Près d’un an après le cessez-le-feu avec Israël, la situation dans le sud du Liban reste très volatile : l’armée israélienne mène encore des frappes et le Hezbollah refuse de remettre ses armes. Radio-Canada s’est rendu dans les villages frontaliers, où le retour des habitants se fait au compte-gouttes.
Le mouvement armé libanais Hezbollah, soutenu par l’Iran, a ouvert un front contre Israël au lendemain de l’attaque du Hamas, le 7 octobre 2023, pour soutenir son allié palestinien. Ces hostilités ont dégénéré en guerre ouverte en septembre 2024, avant la signature d’un accord de cessez-le-feu le 27 novembre.
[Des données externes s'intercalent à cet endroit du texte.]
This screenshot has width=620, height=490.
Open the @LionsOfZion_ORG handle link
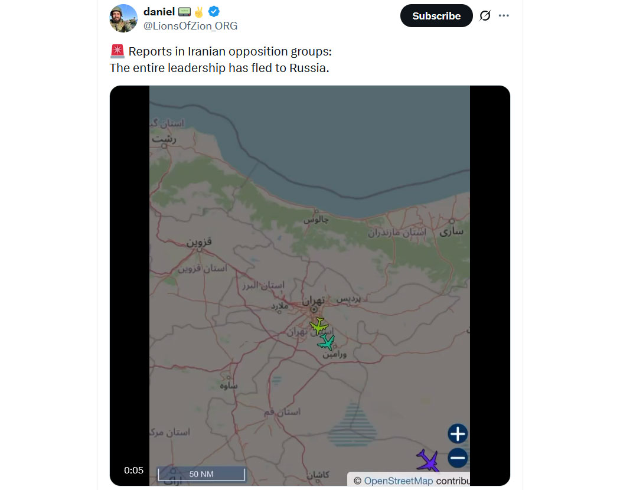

En 13 mois de conflit, cette guerre a fait plus de 4000 morts et 16 600 blessés, majoritairement des civils, au Liban. Du côté israélien, le bilan est à 78 morts, parmi lesquels 48 soldats.
« C’est l’heure du dîner. Normalement, je vous aurais invitée à manger à la maison, mais, comme vous pouvez le constater, il ne reste absolument plus rien. »
Nous sommes à Khiyam, un village libanais situé à cinq kilomètres de la frontière israélienne, qui a été l’un des plus ravagés par la guerre de deux mois qui a opposé le Hezbollah à l’État hébreu il y a près d’un an.
Abou Fadel, un homme de 40 ans, qui réside à Beyrouth mais qui est originaire de cette localité, regarde ce qui reste de sa maison ancestrale : un amas de pierres et de poussière.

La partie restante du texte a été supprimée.